The `AnalysisBundle` fields use duck typing — it only accesses attributes by name,
so the actual types from the other modules will work when wired up.

## Tests

Create `/workspace/prism/tests/test_report.py`. Use `SimpleNamespace` or dataclasses
to construct mock `AnalysisBundle` objects without importing other prism modules. Cover:

- `format_report` returns a non-empty string
- The string contains the root path
- The string contains LOC information
- `format_summary_line` returns a single line (no newlines)
- `format_summary_line` contains file count
- Report width doesn't exceed `width + 10` chars per line (allow slight overflow for content)

---

# SYNTH: CLI Entry Point and Project Wiring [agent/synthesize]

blocked_by: [T1, T2, T3, T4, T5, T6, T7]
validate: cd /workspace/prism && python -m pytest tests/ -q 2>&1 | tail -5

Create `/workspace/prism/__main__.py` and `/workspace/prism/cli.py`.

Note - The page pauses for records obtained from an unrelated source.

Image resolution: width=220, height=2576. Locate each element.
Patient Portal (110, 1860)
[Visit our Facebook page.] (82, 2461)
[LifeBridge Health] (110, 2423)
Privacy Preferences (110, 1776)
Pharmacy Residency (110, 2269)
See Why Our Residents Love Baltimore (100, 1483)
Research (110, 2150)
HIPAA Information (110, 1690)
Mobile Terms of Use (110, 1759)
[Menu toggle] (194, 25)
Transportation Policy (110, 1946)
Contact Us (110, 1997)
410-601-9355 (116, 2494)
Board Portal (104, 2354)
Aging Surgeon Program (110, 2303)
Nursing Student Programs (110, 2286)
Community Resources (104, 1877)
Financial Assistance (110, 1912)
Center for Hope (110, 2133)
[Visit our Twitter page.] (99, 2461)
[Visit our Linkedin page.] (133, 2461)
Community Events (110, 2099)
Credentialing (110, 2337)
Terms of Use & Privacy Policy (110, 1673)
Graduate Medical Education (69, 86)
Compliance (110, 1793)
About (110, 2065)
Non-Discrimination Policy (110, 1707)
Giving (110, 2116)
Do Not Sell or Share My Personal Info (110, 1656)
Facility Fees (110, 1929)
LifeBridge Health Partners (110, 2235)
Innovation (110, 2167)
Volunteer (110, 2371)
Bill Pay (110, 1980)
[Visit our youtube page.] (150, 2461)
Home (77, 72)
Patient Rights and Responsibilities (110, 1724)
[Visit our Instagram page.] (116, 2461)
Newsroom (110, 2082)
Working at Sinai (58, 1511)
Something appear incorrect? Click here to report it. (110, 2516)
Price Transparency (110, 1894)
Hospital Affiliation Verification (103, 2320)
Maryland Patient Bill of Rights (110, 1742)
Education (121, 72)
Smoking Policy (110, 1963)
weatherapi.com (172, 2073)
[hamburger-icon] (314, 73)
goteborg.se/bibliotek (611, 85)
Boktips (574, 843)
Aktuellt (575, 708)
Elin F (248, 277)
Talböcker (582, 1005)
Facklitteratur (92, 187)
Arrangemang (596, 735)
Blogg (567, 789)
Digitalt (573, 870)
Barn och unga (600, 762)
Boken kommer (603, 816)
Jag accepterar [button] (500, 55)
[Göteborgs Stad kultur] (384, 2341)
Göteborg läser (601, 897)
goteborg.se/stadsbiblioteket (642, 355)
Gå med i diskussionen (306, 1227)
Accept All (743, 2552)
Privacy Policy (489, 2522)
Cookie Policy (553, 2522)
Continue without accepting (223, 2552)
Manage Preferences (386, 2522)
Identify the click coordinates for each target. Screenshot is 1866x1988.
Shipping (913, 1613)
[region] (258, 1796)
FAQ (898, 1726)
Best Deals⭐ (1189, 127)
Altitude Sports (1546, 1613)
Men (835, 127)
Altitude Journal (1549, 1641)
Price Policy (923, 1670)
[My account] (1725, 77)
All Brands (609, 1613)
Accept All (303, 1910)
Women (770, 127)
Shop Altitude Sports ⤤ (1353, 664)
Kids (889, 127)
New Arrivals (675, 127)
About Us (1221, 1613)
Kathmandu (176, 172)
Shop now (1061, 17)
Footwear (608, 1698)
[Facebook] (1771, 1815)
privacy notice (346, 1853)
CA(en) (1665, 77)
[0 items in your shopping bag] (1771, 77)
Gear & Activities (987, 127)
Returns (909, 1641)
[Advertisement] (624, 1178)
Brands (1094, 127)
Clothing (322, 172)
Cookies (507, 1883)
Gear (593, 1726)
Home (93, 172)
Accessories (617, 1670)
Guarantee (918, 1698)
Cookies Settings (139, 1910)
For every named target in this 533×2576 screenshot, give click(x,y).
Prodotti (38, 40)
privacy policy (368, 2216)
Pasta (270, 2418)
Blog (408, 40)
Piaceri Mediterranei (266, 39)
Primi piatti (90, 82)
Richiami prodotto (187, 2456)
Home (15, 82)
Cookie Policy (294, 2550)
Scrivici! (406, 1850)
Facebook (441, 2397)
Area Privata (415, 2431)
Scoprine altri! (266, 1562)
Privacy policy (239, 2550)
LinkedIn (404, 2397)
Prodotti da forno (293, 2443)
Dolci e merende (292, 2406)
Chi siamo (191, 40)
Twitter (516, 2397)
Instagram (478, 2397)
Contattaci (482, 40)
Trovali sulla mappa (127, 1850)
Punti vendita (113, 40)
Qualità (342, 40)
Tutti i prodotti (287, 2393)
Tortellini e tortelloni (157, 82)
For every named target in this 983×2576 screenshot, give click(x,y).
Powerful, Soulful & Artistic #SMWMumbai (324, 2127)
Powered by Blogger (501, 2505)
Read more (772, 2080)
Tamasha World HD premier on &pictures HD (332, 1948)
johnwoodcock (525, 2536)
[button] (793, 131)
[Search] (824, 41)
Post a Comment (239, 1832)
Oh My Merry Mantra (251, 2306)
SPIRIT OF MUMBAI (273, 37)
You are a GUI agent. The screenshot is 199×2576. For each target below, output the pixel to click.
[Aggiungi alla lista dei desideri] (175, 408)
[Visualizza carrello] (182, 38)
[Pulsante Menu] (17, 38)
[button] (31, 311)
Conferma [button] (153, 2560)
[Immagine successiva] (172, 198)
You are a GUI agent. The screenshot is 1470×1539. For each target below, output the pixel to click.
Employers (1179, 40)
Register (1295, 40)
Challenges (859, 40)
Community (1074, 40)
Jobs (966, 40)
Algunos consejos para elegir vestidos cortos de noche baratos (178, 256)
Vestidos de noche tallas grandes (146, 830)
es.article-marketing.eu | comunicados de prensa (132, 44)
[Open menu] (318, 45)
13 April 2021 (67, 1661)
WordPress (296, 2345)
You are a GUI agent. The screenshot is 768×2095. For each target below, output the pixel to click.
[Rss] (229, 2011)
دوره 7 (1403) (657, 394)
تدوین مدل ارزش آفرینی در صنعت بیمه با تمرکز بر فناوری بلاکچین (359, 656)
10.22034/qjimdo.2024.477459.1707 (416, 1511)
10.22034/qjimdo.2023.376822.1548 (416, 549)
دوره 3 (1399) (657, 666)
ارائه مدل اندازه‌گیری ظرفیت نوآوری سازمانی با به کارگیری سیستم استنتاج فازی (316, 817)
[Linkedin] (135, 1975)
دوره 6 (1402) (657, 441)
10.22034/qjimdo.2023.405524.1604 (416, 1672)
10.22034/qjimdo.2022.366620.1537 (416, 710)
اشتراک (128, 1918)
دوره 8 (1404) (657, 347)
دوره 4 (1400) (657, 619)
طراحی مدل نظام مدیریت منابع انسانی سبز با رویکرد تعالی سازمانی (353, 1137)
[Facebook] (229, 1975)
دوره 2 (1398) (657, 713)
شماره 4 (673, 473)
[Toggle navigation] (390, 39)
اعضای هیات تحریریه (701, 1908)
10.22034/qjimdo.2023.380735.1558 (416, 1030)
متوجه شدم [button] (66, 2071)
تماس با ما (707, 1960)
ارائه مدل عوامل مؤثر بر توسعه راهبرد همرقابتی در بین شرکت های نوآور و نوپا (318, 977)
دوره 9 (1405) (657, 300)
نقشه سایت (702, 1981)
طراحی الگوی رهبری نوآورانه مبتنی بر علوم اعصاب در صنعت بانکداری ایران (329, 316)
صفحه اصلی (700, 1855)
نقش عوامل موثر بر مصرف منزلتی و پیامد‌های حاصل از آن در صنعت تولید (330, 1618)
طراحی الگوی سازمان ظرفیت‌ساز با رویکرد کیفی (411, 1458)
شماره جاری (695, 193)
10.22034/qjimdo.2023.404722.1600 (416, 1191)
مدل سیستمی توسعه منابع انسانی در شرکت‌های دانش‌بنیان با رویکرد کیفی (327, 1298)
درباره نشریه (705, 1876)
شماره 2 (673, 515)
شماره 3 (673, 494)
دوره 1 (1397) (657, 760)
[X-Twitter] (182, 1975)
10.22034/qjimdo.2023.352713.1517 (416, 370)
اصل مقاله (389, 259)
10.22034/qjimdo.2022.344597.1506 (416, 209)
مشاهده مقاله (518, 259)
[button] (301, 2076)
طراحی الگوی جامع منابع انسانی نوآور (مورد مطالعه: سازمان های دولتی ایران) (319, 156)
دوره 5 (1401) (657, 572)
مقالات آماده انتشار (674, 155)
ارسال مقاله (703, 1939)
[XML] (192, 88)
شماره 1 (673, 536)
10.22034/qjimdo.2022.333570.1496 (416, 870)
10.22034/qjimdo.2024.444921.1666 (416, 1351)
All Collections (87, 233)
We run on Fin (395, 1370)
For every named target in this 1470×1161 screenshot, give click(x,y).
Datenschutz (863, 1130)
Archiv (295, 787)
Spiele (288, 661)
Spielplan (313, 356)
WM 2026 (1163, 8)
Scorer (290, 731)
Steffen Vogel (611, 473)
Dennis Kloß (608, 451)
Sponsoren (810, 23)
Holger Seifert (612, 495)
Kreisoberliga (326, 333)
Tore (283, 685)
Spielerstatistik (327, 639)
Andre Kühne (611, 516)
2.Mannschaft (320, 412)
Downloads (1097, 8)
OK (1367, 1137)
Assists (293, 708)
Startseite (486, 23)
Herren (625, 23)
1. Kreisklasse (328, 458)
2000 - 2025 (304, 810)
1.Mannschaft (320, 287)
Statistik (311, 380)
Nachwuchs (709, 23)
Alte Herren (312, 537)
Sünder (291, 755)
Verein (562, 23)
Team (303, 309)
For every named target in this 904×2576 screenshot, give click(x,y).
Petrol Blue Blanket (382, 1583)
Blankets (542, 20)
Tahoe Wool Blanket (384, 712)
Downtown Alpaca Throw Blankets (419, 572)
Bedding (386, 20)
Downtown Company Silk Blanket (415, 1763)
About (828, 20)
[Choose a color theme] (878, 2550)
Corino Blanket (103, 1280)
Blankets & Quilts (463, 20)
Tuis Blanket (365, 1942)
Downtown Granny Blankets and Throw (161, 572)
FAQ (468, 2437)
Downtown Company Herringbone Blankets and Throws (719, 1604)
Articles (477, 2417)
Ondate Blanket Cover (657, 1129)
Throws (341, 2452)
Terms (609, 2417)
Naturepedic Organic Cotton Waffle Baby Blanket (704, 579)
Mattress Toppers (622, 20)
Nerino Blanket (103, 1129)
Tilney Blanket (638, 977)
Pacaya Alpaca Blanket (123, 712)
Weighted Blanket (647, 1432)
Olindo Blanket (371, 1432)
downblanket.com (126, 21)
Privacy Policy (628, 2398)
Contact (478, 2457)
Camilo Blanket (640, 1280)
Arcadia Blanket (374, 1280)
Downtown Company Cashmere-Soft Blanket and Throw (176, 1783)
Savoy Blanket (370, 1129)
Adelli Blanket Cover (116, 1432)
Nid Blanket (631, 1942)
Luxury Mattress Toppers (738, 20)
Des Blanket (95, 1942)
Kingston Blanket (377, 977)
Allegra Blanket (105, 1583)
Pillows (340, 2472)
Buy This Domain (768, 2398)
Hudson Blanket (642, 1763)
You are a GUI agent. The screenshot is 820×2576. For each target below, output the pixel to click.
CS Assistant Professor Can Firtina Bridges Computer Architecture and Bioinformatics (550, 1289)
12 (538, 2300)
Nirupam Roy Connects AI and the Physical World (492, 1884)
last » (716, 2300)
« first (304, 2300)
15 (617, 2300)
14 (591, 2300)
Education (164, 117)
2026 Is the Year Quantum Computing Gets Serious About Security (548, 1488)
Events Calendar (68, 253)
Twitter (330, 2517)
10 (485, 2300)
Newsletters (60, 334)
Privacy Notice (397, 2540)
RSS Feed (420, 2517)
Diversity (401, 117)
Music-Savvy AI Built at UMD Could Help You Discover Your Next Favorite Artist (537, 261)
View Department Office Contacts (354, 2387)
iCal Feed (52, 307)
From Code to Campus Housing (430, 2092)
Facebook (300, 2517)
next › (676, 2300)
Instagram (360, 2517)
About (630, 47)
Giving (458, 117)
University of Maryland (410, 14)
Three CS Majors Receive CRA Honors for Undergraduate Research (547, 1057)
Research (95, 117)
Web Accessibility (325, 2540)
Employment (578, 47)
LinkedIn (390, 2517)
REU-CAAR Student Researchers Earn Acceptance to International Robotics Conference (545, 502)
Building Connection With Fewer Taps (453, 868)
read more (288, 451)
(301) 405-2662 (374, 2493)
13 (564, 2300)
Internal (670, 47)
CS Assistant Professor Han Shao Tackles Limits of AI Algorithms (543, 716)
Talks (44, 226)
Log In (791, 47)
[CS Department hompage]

You have output from 7 parallel agents. Wire them into a working CLI.

## `cli.py`

```python
def run_analysis(root: str) -> AnalysisBundle:
    """
    1. scanner.scan(root) → list[SourceFile]
    2. For each file, run loc.count_loc, complexity.analyze_complexity,
       symbols.extract_symbols, imports.analyze_imports, smells.detect_smells
    3. Aggregate results:
       - loc: count_loc_multi across all sources
       - complexity: merge all FunctionComplexity lists, recompute average/max/high
       - symbols: sum all SymbolSummary fields, union class_names/function_names
       - imports: merge ImportReport (combine lists, recompute unique_modules,
                  stdlib_count, third_party_count, most_common)
       - smells: merge all SmellReport lists, recompute by_kind and total
    4. Return AnalysisBundle
    """

def main():
    """argparse CLI:

    usage: python -m prism [path] [--json] [--summary]

    path: directory to analyze (default: current directory)
    --json: output raw JSON instead of formatted report
    --summary: print only the one-line summary

    Exit code 0 on success, 1 on error.
    """
```

## `__main__.py`

```python
from prism.cli import main
if __name__ == "__main__":
    main()
```

Also ensure `/workspace/prism/__init__.py` exists (empty is fine).
And `/workspace/prism/tests/__init__.py` exists (empty is fine).

## Merging imports for most_common

Collect all ImportInfo across files. Count occurrences of each top-level module name.
Sort descending, take top 5. Recompute stdlib_count and third_party_count as totals
across all files (not unique — a module used in 3 files counts 3).

## Tests

Create `/workspace/prism/tests/test_cli.py`. Use `tempfile.mkdtemp()` to build a
small synthetic Python project (2–3 .py files with known content). Cover:

- `run_analysis(root)` returns an `AnalysisBundle`
- `bundle.file_count` equals the number of .py files created
- `bundle.loc.total > 0`
- `bundle.symbols.functions >= 0`
- The formatted report string contains the temp dir path
- `format_summary_line` returns a single line

Do NOT test that running `python -m prism` as a subprocess works — just test the
Python API via `run_analysis` and `format_report`.